Plus solide apparaissait l’édifice hongrois. Geza, petit-fils d’Arpad qui, converti au christianisme sacrifiait néanmoins aux idoles parce que, disait-il, il se trouvait « assez riche pour honorer plusieurs divinités » fut le père d’Étienne, véritable fondateur de la nation hongroise, homme d’une haute valeur (995-1038) que plus tard l’Église canonisa et auquel, en attendant, le pape Silvestre II donna le titre héréditaire de roi apostolique. Étienne, marié à la sœur du duc de Bavière entendait vivre en bonne intelligence avec ses voisins allemands mais s’était gardé de les prendre pour intermédiaires dans ses rapports avec la papauté. Les Allemands, eux, gagnaient du terrain sur les Slaves du sud par la pénétration agricole. En Slovénie, leurs colonies se multipliaient ; il y en avait jusqu’au delà de Vienne.

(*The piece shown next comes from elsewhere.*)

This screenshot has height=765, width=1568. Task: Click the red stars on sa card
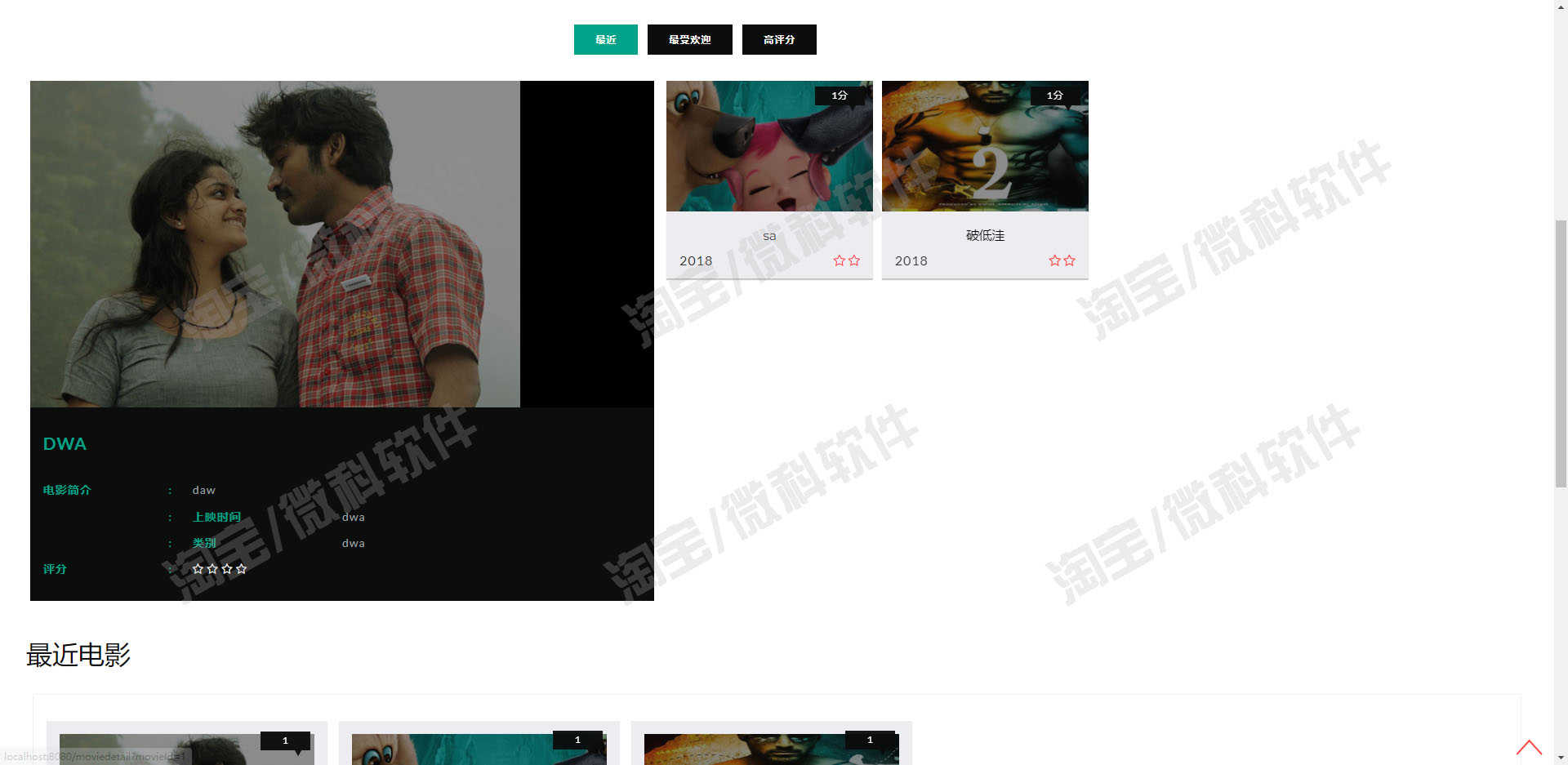(x=846, y=260)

Ainsi, sous tous ces maîtres, se trouvaient des Slaves en

  1. Cette secte se maintint en Bulgarie pendant tout le moyen-âge et il est certain que bien des sectes russes lui furent apparentées. Elle était antisociale, condamnant le mariage et en général les institutions humaines. Elle groupa beaucoup d’illuminés, de mystiques et de fous. D’après elle Dieu avait eu un premier fils qui révolté, était devenu Satan. De là la tendance à voir en tout être matériel une créature de l’Esprit du mal.